Passer sa vie à écrire des livres que l'on publie, produire un site ou un blog, dialoguer sur les forums du net... Pour des personnes qui ont un environnement familial ou social inexistant ou très réduit, épisodique, sans consistance réelle ni stabilité... C'est vivre comme un voyageur qui marche sans être rattaché à une caravane. Les êtres de rencontre ou de passage ne sont alors pour ce voyageur que des interlocuteurs occasionnels qui eux, sont de quelque caravane.

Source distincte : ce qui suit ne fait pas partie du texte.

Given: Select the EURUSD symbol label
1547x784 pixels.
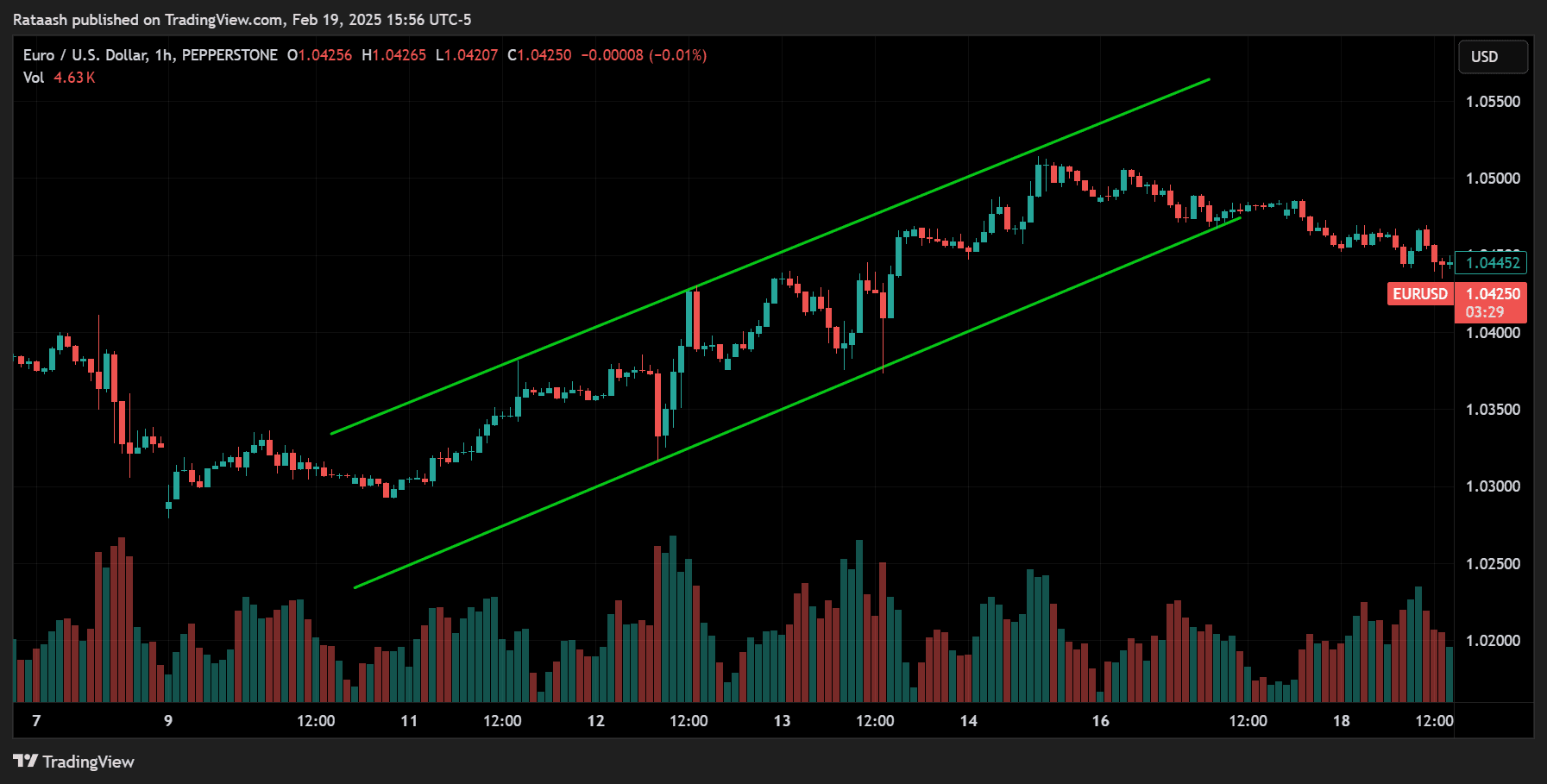Looking at the screenshot, I should tap(1419, 294).
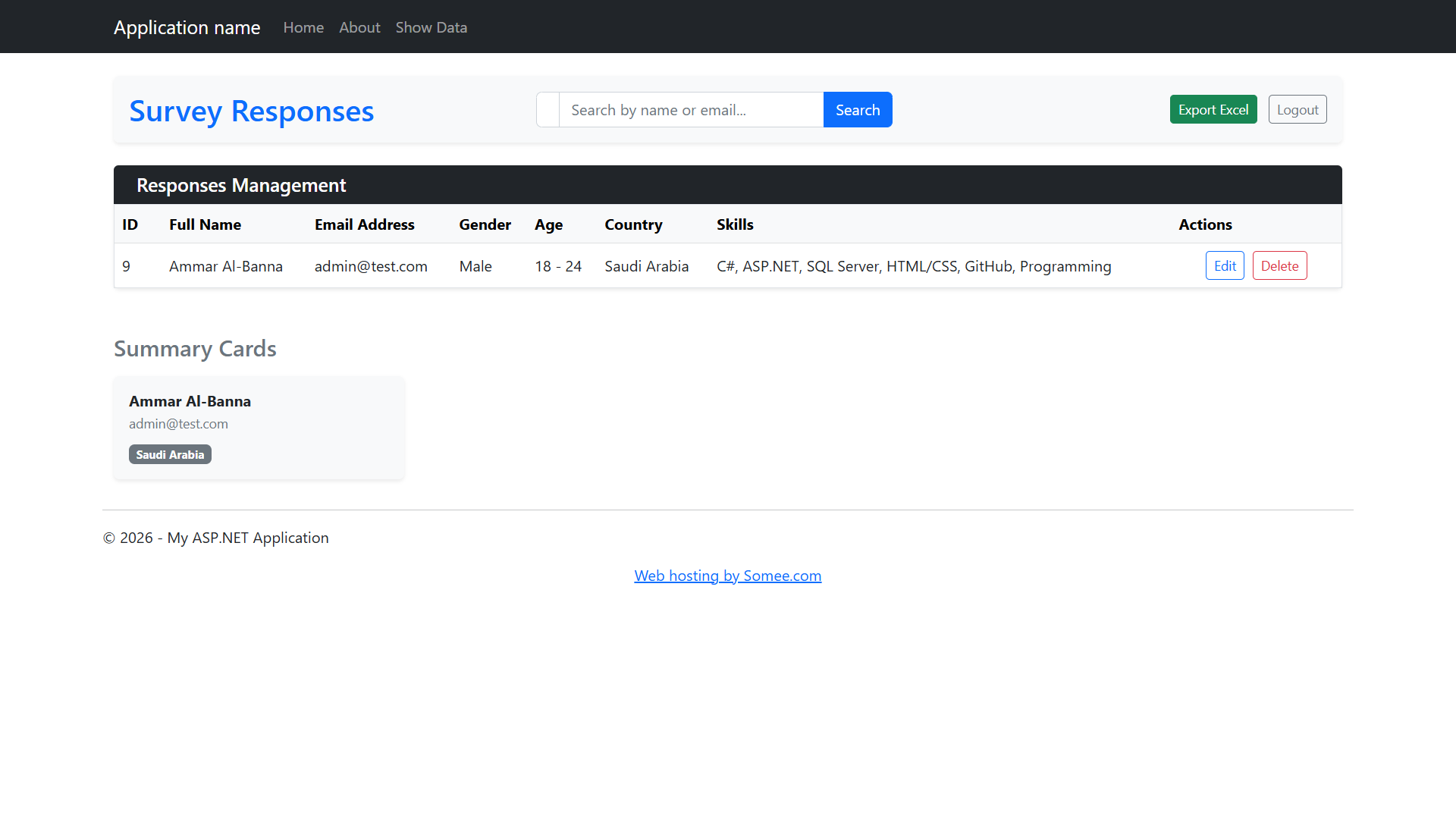Click the Search button
Image resolution: width=1456 pixels, height=819 pixels.
point(857,109)
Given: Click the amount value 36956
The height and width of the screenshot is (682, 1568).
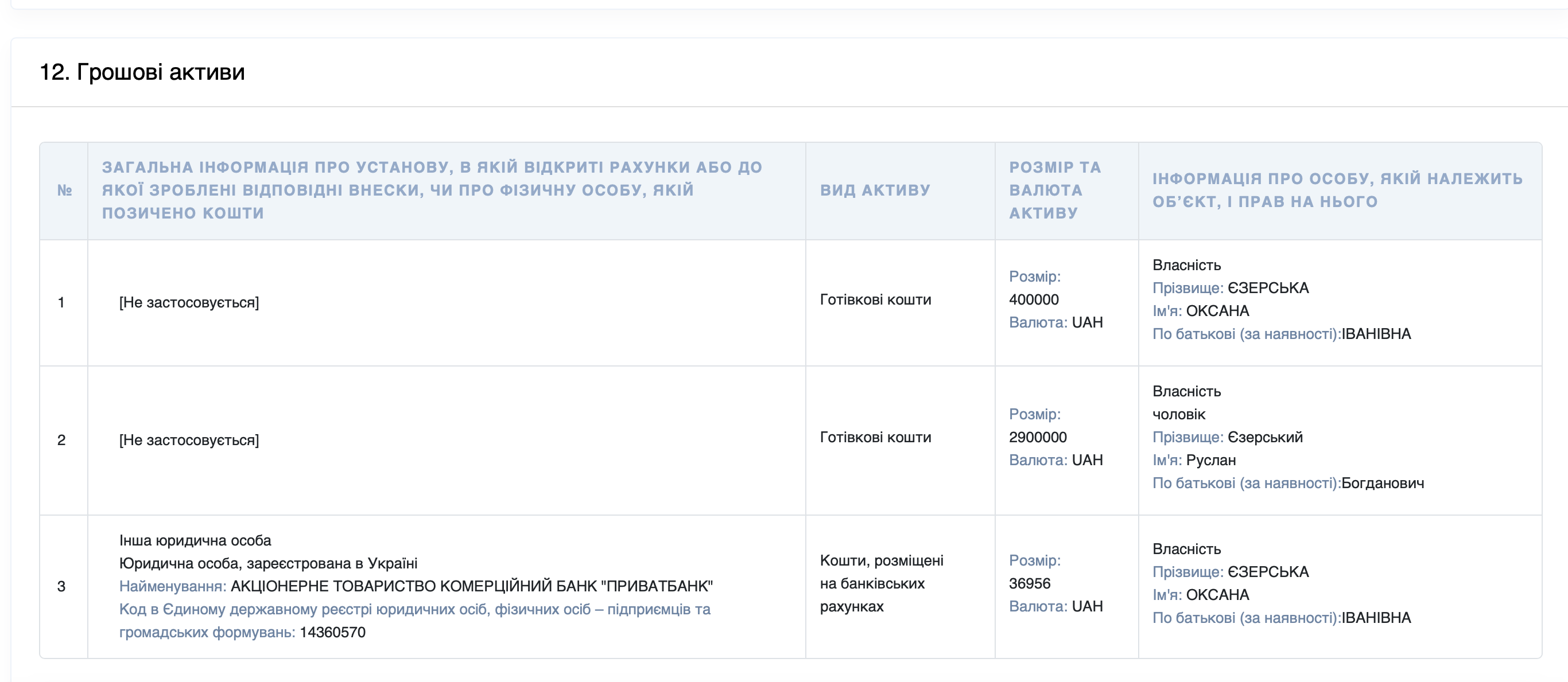Looking at the screenshot, I should (1029, 583).
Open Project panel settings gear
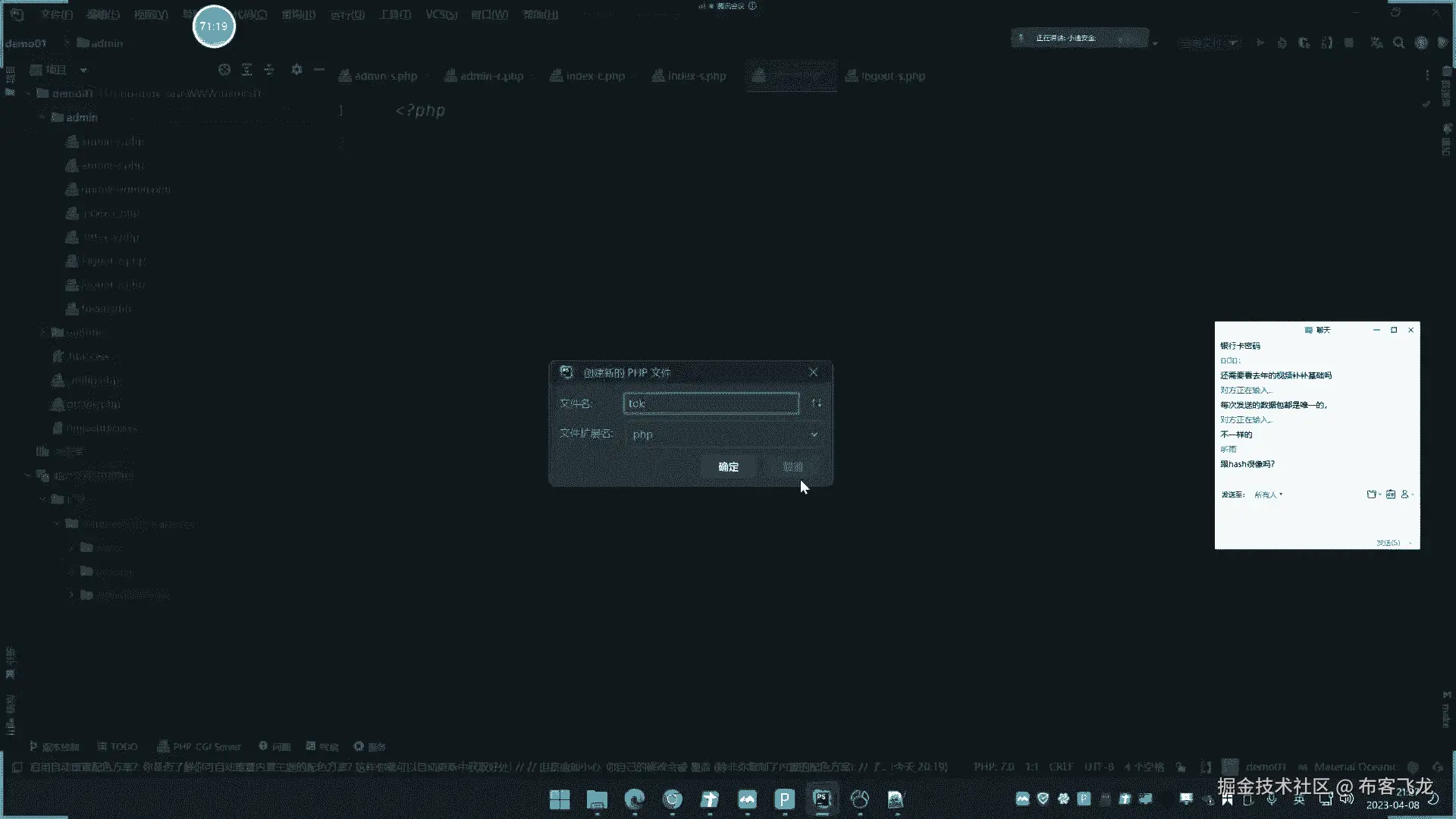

Le plus essentiel de tous les environnements relationnels est celui de la famille, et par la famille, le lien générationnel. Ce lien là fonctionne comme un fil entre les êtres que ce fil relie. Et par le fil circulent les souvenirs, la mémoire de ce qui fut, la transmission orale ou écrite de l'information et des évènements concernant les personnes, la pensée, l'oeuvre accomplie, la volonté de durer et de devenir, le futur de l'être lui-même...

Lorsque disparaissent les anciens, il y a cette continuité générationnelle existant en ligne directe ou collatérale, par la descendance : les fils, les filles, les neuveux et nièces puis leurs enfants...

S'il n'y a pas de descendance, si la personne elle même ou son fils ou sa fille est le dernier maillon de la chaîne et demeure sa vie durant ce dernier maillon, alors le fil est coupé, et disparaît le plus essentiel de tous les environnements relationnels.

En l'absence d'environnement familial ou à l'extérieur d' un environnement familial très réduit ou recomposé ou disparate et qui de surcroît se délite, il peut exister cependant un environnement d'amis ou de connaissances proches constitué de personnes que l'on voit et revoit, presque comme dans une famille... Alors si cet environnement là existe, l'on peut considérer qu'il se substitue dans une certaine mesure à un environnement familial inexistant ou réduit ou dilué...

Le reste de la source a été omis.